Long before 1855, therefore, the finest chateaux in Bordeaux were well known and had not arisen by sheer luck but were built by people who knew what they were doing. Drawing up the list of sixty-one may have been fairly easy. All the estates except one -- Pepys' Haut-Brion, as it happens -- are located not just in the Medoc but almost entirely in four smaller appellations of the Medoc, called (moving northwest from Bordeaux the city) Margaux, St. Julien, Pauillac, and St. Estephe. Pauillac seems to be the absolute jewel, owning the distinction of three "first growth" chateaux: Lafite-Rothschild, Latour, and that Mouton-Rothschild promoted in 1973. Many of the great chateaux have hyphenated names whose English half reflects their founding by enterprising seventeenth- or eighteenth-century English merchants more than at home in English-flavored Bordeaux. Boyd, Brown, Palmer, Barton, Talbot, and Lynch all leap off the labels, startlingly un-French.

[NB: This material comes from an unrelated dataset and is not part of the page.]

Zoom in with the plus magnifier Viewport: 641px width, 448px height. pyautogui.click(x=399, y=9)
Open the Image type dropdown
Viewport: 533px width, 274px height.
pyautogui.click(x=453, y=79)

If you can ever possibly afford these wines, what are they made of and what will you be tasting? The red grapes used -- and something like 85 percent of all Bordeaux is red wine -- are cabernet sauvignon, merlot, cabernet franc, and a small amount of petit verdot and malbec. The white grapes used are semillon, sauvignon blanc, and a small amount of muscadelle and ugni blanc (also called trebbiano). What you will be tasting, it seems, is something very unlike the California "fruit bomb" reds, made from the same grapes, which stand so temptingly ubiquitous and inexpensive on our grocery store shelves. "Silky" is a term Karen MacNeil in The Wine Bible often uses for them; she also uses terms like "soaring elegance," "wonderfully generous," "wonderfully structured," "precision," "refinement," "superbly elegant," "hedonistic." They are going to be, probably, at once lighter and much more tannic than we who know the "jammy" stuff will be used to. Silk would not come to mind if one was busy chewing over a mouthful of slopping-over-fruit; and it's Bordeaux's tannins, seeming un-California-friendly but helping it to age for decades, that would probably call to mind structure and precision.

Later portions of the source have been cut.